=== ASSIGNED TASK ===
Reproduce each entry exactly as it reads. Leave the images out.

Pixel coordinate grounding data
==*==

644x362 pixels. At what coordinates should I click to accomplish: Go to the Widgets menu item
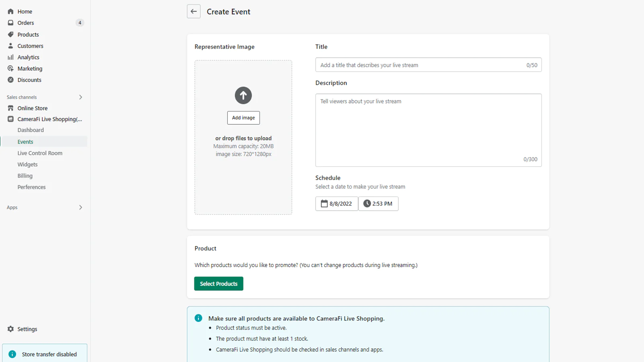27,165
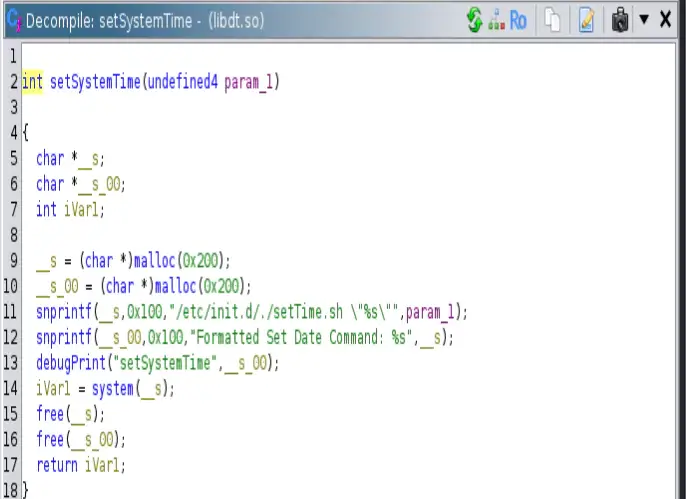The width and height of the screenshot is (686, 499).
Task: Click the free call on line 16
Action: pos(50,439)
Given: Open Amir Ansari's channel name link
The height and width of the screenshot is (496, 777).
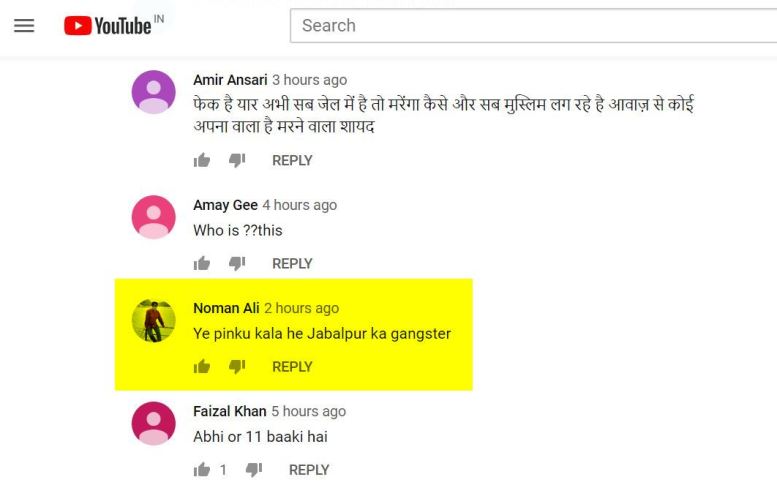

==*==

=== RESPONSE ===
644x362 pixels. At what coordinates should I click to accomplish: Go to the Widgets menu item
27,165
The width and height of the screenshot is (686, 499).
Task: Click the free call on line 16
Action: pos(50,439)
Given: Open Amir Ansari's channel name link
The height and width of the screenshot is (496, 777).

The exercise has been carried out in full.